PROBLEM →
Exactly as they appear below, repeat the lines from the one with "Task: Tap the cellular signal dots icon" through the one with "Select the 详细数据 sidebar icon", and no others.

Dataset entries →
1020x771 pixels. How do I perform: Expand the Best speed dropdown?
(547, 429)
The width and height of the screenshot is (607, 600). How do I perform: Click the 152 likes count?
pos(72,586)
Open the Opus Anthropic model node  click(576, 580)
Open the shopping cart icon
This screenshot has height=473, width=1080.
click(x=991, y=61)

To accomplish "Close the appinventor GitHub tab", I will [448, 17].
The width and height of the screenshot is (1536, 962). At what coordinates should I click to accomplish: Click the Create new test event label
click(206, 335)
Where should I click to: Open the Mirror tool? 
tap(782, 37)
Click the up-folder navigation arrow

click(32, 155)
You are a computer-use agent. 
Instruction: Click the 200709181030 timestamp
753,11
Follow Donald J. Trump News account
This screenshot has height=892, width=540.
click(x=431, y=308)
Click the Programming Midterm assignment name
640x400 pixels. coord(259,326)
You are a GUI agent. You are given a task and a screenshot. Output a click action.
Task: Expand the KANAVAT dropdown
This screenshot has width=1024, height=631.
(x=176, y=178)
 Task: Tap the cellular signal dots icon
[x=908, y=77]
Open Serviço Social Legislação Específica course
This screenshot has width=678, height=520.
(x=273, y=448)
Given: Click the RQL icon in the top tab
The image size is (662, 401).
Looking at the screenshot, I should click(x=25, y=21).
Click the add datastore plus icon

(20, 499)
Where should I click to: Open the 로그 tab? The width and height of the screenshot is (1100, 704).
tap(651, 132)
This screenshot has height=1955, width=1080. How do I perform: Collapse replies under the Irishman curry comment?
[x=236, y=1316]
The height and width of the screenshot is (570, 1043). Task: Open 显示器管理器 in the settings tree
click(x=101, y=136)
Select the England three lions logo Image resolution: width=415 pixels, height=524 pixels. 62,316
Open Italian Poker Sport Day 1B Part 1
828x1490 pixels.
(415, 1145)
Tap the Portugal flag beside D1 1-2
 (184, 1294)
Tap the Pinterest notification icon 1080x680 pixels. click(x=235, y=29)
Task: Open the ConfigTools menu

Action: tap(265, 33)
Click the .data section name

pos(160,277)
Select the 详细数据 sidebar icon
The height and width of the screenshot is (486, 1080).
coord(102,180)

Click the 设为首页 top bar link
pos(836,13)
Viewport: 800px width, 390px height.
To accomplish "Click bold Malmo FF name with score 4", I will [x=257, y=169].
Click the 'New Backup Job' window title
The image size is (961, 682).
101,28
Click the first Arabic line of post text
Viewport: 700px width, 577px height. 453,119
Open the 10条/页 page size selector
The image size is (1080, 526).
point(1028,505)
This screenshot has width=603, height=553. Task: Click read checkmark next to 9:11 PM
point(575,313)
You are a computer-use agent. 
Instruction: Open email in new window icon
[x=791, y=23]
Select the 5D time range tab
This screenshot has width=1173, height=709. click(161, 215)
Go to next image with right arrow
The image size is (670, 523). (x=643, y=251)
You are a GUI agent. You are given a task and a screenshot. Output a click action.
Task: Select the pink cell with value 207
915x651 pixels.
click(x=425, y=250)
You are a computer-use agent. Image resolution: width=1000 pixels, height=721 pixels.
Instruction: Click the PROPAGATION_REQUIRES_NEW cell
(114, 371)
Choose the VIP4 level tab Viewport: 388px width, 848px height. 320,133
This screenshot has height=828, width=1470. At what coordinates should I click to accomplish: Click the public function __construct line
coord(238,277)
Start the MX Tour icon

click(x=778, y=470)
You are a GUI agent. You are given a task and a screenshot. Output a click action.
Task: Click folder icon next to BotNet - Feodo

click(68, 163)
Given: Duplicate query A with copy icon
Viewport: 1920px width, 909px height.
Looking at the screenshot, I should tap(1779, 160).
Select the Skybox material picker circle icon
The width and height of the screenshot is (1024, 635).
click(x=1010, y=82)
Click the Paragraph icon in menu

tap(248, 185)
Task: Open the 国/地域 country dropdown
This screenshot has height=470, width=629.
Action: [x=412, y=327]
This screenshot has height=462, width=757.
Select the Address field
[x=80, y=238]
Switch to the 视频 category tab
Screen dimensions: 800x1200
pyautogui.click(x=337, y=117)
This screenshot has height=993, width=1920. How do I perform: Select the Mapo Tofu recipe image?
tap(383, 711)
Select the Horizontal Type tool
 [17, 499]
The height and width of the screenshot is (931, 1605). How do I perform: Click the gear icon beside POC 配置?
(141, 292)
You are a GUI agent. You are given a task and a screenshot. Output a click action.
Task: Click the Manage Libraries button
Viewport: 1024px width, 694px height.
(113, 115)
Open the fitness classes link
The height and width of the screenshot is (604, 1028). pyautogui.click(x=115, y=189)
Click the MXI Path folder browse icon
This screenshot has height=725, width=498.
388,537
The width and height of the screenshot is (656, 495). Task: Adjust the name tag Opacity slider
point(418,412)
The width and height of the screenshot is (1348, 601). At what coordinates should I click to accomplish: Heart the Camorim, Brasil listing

FINISHED EXERCISE →
 Task: Tap the cellular signal dots icon
[x=908, y=77]
Open Serviço Social Legislação Específica course
This screenshot has width=678, height=520.
(x=273, y=448)
Given: Click the RQL icon in the top tab
The image size is (662, 401).
Looking at the screenshot, I should click(x=25, y=21).
Click the add datastore plus icon

(20, 499)
Where should I click to: Open the 로그 tab? The width and height of the screenshot is (1100, 704).
tap(651, 132)
This screenshot has height=1955, width=1080. How do I perform: Collapse replies under the Irishman curry comment?
[x=236, y=1316]
The height and width of the screenshot is (570, 1043). Task: Open 显示器管理器 in the settings tree
click(x=101, y=136)
Select the England three lions logo Image resolution: width=415 pixels, height=524 pixels. 62,316
Open Italian Poker Sport Day 1B Part 1
828x1490 pixels.
(415, 1145)
Tap the Portugal flag beside D1 1-2
 (184, 1294)
Tap the Pinterest notification icon 1080x680 pixels. click(x=235, y=29)
Task: Open the ConfigTools menu

Action: tap(265, 33)
Click the .data section name

pos(160,277)
Select the 详细数据 sidebar icon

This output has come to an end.